Cependant, la rééducation actuelle des tendinopathies ne traite pas de manière adéquate le contrôle corticospinal du muscle, ce qui peut entraîner une altération du contrôle du recrutement musculaire. Cela peut donc être un facteur de chronicité. Le contrôle corticospinal du muscle signifie ici l’activité de l’unité motrice (muscle/tendon) en réponse aux influx corticospinaux inhibiteur et excitateur sur les motoneurones spinaux.

L’entraînement musculaire est un puissant modulateur du système nerveux central et les influx corticospinaux sont essentiels pour le recrutement et l’activation des unités motrices. Cependant, les paramètres spécifiques de l’entraînement musculaire sont importants pour avoir un effet sur la neuroplasticité. Pour pallier à cela, Ebonie Rio a développé la méthode TNT. Ce concept consiste à réaliser des exercices de renforcement musculaire avec une stimulation externe. Cette stimulation externe peut être auditive ou visuelle.

La stimulation auditive peut par exemple être fournie par un métronome. Le métronome sonne pour le début de la phase concentrique puis une nouvelle fois pour la fin de la phase concentrique/début de la phase excentrique et une autre fois pour la fin de la phase excentrique et ainsi de suite. Le métronome permet de donner le tempo des contractions à effectuer.

La stimulation visuelle est quant à elle donnée par un écran où l'exécution des exercices, avec le tempo désiré, est affichée et le patient n’a qu’à suivre le rythme imposé par la vidéo.

 

 

Modifications corticospinales dans la tendinopathie patellaire

Le mouvement humain est supervisé par le cortex moteur primaire (ou M1). Le mouvement est par la suite régulé par l’excitabilité et l’inhibition corticospinale. Cela peut se représenter par un conducteur (le M1) qui conduit sa voiture (le muscle) et qui décide de la faire avancer avec la pédale d’accélérateur (l’excitabilité corticospinale) ou de la freiner (l’inhibition corticospinale).

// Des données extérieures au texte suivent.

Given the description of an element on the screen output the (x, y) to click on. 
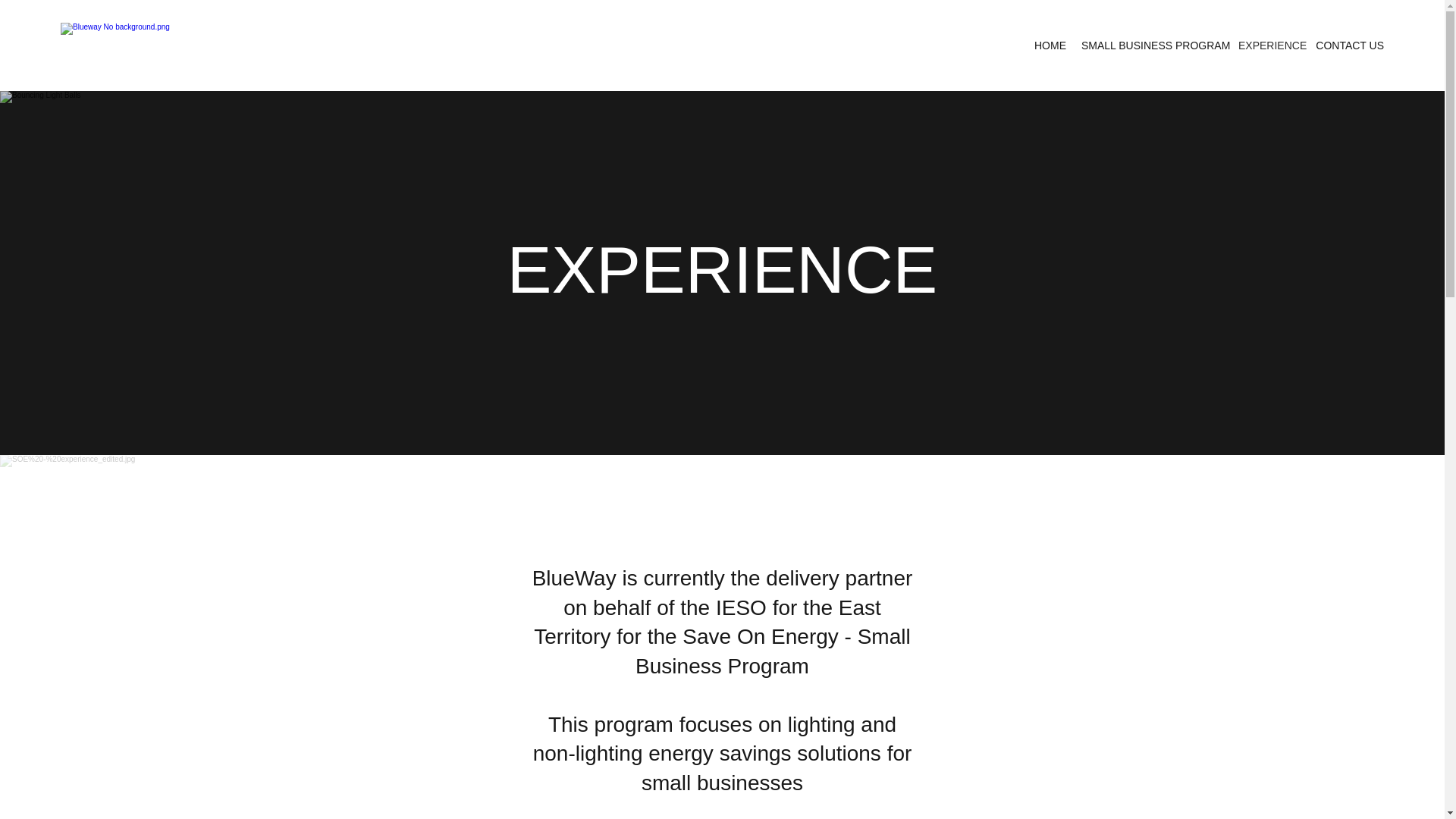
HOME (1050, 45)
CONTACT US (1349, 45)
EXPERIENCE (1268, 45)
SMALL BUSINESS PROGRAM (1152, 45)
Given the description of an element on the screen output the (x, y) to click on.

Ebonie Rio a donc trouvé que l’athlète ayant une tendinopathie patellaire a un dysfonctionnement de ce contrôle corticospinal en comparaison à l’athlète sain. On retrouve une inhibition corticospinale accrue ainsi qu’une excitabilité corticospinale augmentée du membre ayant la tendinopathie. Pour faire référence à l’analogie précédente, cela peut se traduire par le fait que le conducteur conduit avec un pied sur l’accélérateur et un pied sur le frein. Cette stratégie va donc altérer le contrôle moteur du muscle.

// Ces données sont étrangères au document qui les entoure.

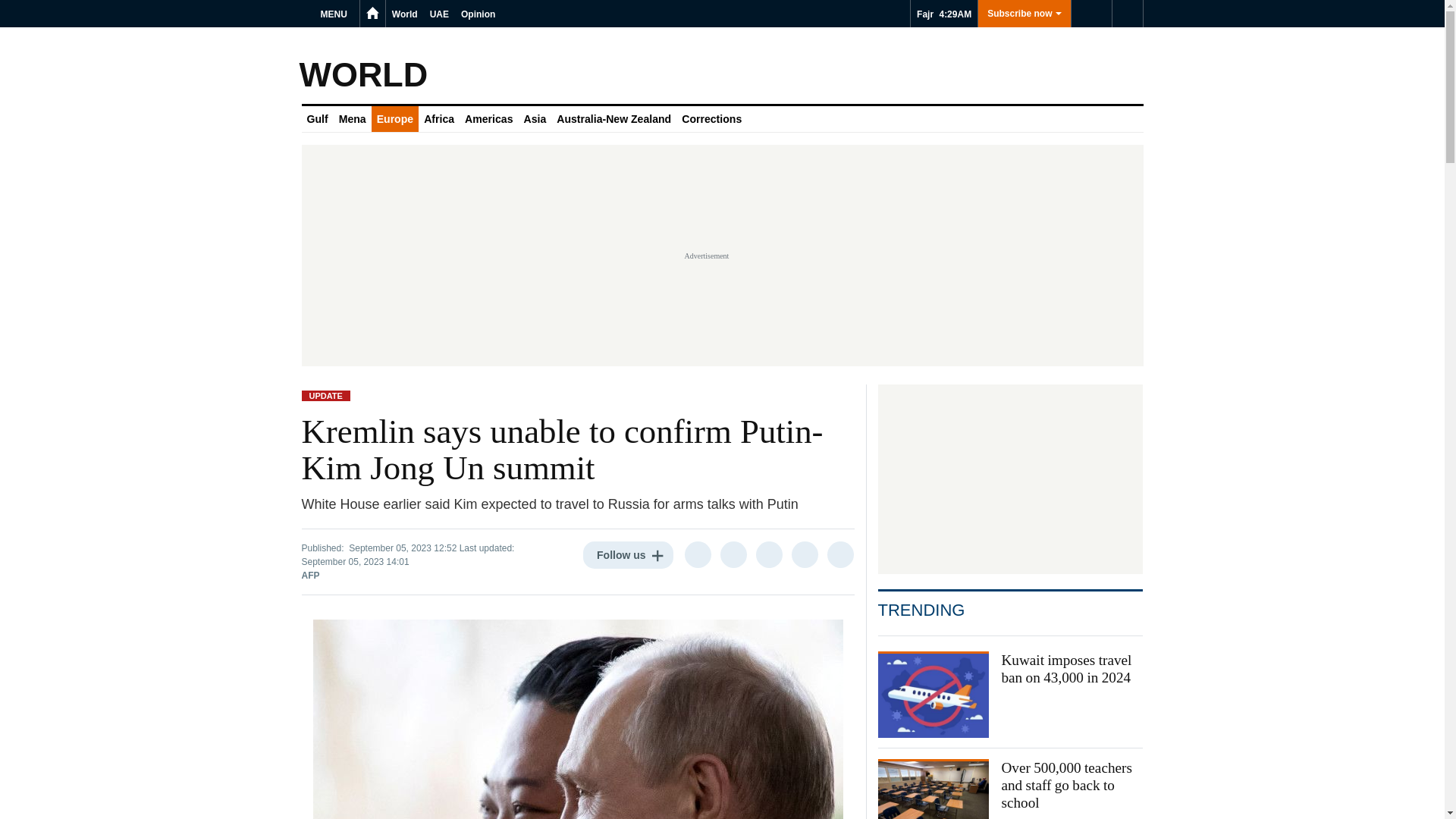
MENU (336, 13)
Opinion (477, 13)
Subscribe now (1024, 13)
Fajr 4:29AM (943, 13)
World (404, 13)
UAE (438, 13)
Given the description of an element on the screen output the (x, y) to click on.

Ebonie Rio a également trouvé que le membre non affecté possède une inhibition corticale (en comparaison au sportif sain) et semble moins excitable que le côté ayant la tendinopathie.

 

Changement physiologique induit par l’entraînement TNT

La rééducation actuelle vise à restaurer les propriétés physiologiques des tendons et des muscles en utilisant l’exercice avec différents modes de contractions. Il existe des preuves de l’efficacité des contractions excentriques seules ainsi que du protocole HSR (= Heavy Slow Resistance) pour améliorer la douleur et la fonction du tendon d’Achille ainsi que du tendon patellaire. Les protocoles qui incluent un entraînement de force semblent fournir un plus grand stimulus pour le tendon et le muscle.

Cependant, il a été démontré que les déficits de performance musculaire persistent, que ce soit après une intervention chirurgicale suivie d’une rééducation ou lors d’une rééducation seule pour une tendinopathie, malgré des résultats cliniques positifs (douleur et fonction).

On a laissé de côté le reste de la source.